Records for this task Block Start

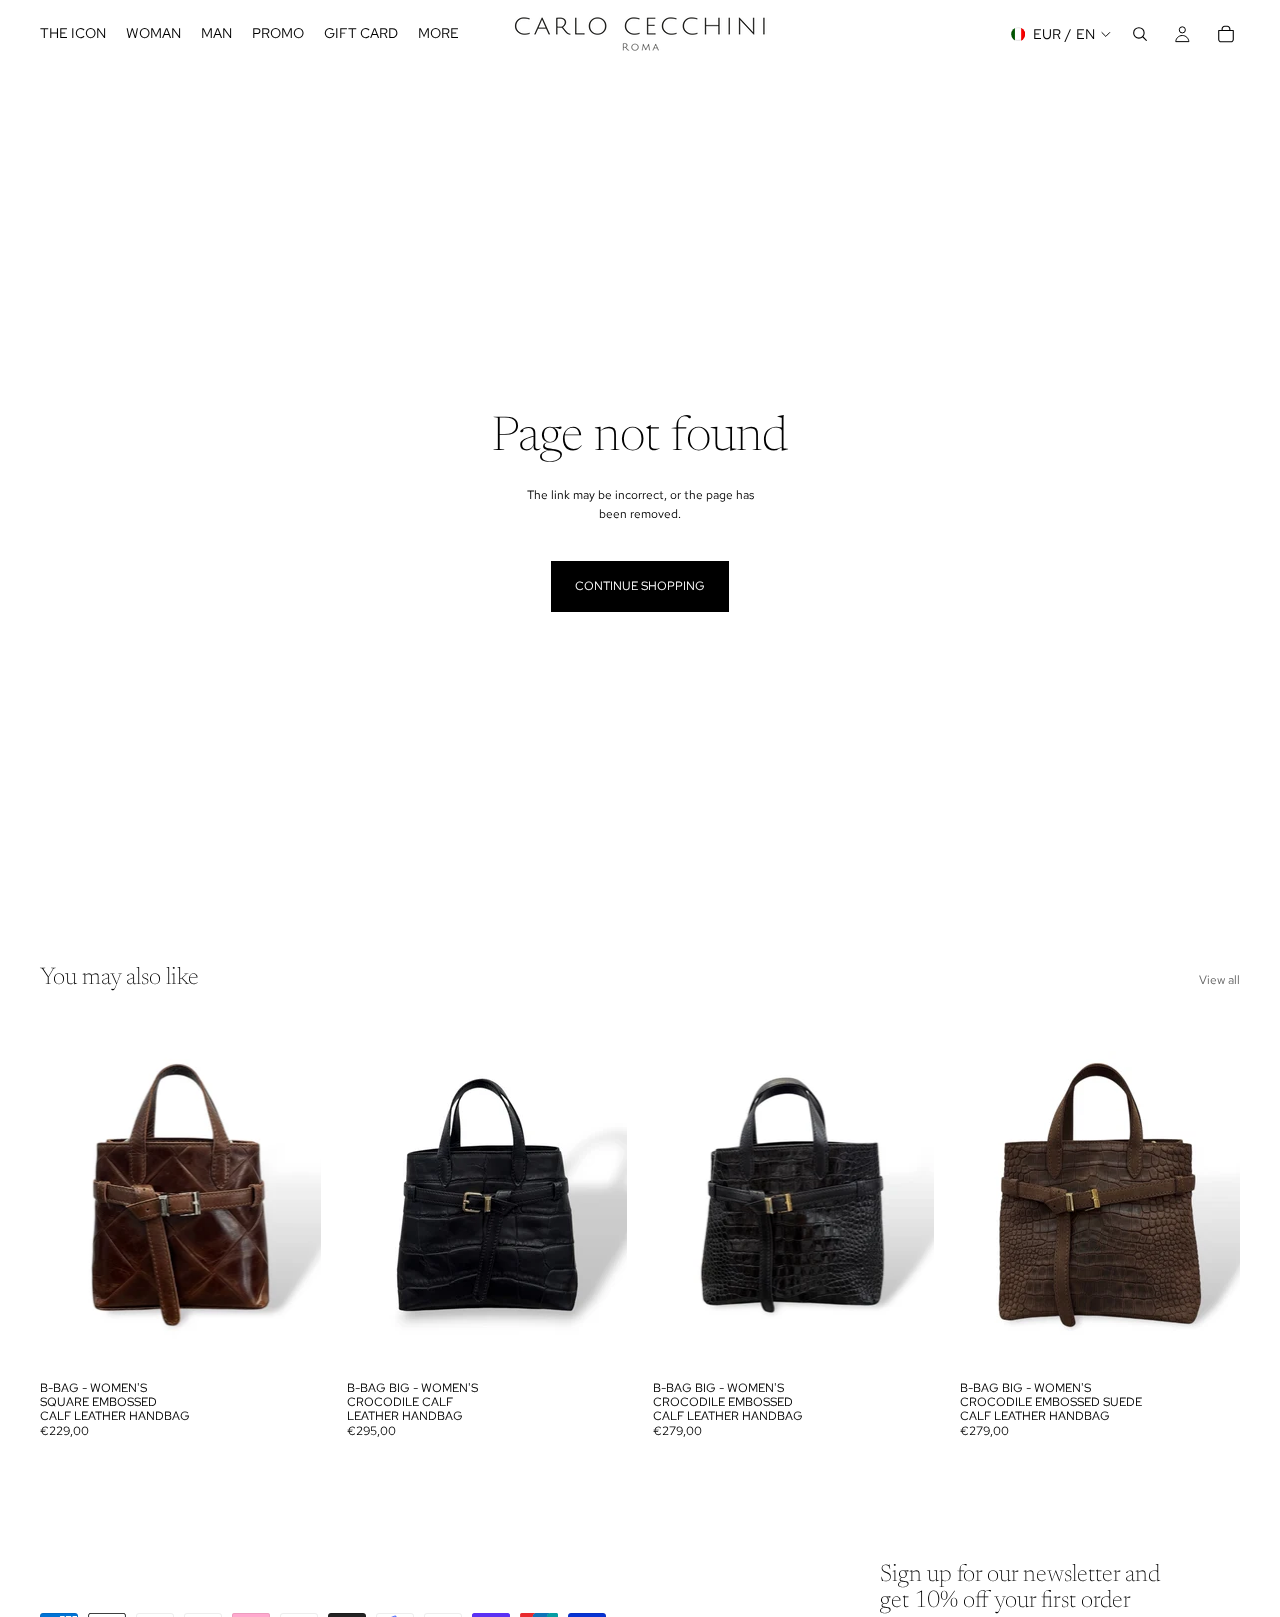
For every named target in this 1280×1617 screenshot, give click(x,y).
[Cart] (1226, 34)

Records for this task Block End
Records for this task Block Start

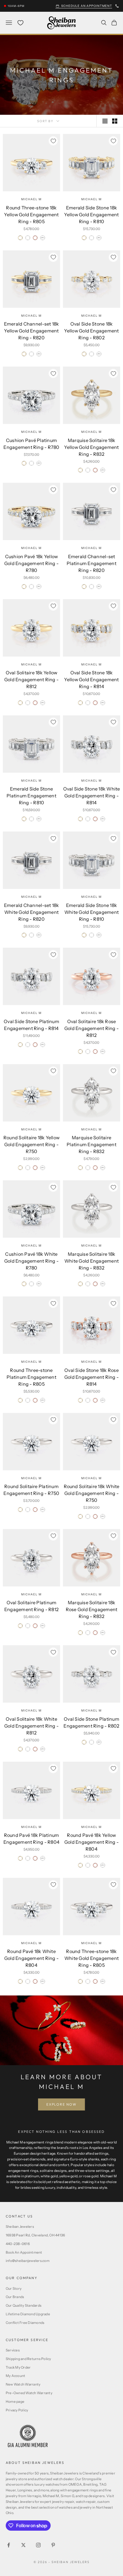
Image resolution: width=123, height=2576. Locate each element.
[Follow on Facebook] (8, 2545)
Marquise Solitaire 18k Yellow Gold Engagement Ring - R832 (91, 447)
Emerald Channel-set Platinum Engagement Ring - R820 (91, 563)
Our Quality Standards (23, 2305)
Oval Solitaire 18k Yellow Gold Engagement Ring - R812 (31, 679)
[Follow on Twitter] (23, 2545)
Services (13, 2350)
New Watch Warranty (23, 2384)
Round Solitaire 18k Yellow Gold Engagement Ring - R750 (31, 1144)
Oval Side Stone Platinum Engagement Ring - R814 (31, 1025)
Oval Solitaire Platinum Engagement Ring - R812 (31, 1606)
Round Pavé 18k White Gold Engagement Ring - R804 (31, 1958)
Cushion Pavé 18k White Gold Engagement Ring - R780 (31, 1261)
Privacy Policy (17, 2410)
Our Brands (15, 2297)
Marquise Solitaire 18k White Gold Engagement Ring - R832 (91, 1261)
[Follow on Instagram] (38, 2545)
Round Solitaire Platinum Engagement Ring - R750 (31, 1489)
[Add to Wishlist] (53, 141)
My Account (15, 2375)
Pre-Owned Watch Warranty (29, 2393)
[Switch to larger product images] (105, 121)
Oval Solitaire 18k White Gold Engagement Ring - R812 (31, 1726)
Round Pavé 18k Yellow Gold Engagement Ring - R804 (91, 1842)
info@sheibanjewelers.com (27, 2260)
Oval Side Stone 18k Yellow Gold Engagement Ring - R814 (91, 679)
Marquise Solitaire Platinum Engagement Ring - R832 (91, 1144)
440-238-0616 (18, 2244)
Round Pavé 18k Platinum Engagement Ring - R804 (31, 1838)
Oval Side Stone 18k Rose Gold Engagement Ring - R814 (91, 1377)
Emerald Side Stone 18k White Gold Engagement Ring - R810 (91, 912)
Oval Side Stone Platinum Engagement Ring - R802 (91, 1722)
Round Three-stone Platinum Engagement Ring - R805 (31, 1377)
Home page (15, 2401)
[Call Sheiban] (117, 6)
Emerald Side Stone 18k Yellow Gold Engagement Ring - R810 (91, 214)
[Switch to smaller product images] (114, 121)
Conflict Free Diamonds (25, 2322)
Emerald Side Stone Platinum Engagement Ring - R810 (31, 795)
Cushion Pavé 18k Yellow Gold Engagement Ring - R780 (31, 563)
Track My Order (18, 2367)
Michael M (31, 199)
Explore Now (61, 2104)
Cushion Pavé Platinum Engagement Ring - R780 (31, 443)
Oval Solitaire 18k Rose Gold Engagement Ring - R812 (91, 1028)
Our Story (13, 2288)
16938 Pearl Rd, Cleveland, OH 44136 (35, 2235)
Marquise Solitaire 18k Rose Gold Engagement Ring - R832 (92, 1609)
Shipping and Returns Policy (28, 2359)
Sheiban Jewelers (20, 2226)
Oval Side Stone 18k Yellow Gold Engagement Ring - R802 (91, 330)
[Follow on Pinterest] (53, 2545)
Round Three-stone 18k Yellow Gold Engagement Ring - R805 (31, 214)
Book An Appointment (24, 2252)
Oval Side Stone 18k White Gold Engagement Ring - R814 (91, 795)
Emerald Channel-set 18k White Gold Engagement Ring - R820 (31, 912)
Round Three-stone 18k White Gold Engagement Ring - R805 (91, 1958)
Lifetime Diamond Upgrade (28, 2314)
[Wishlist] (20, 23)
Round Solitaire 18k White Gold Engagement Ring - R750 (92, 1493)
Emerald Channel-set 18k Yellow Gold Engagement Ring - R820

Records for this task Block End

_What you need to do_.
Go back to the listing above. Copy word for word the lines from the one with "Round Pavé 18k Yellow" through the one with "[Call Sheiban] (117, 6)", and nothing more.

_Result for this task_.
Round Pavé 18k Yellow Gold Engagement Ring - R804 (91, 1842)
info@sheibanjewelers.com (27, 2260)
Oval Side Stone 18k Yellow Gold Engagement Ring - R814 (91, 679)
Marquise Solitaire Platinum Engagement Ring - R832 (91, 1144)
440-238-0616 (18, 2244)
Round Pavé 18k Platinum Engagement Ring - R804 (31, 1838)
Oval Side Stone 18k Rose Gold Engagement Ring - R814 (91, 1377)
Emerald Side Stone 18k White Gold Engagement Ring - R810 (91, 912)
Oval Side Stone Platinum Engagement Ring - R802 (91, 1722)
Round Three-stone Platinum Engagement Ring - R805 (31, 1377)
Home page (15, 2401)
[Call Sheiban] (117, 6)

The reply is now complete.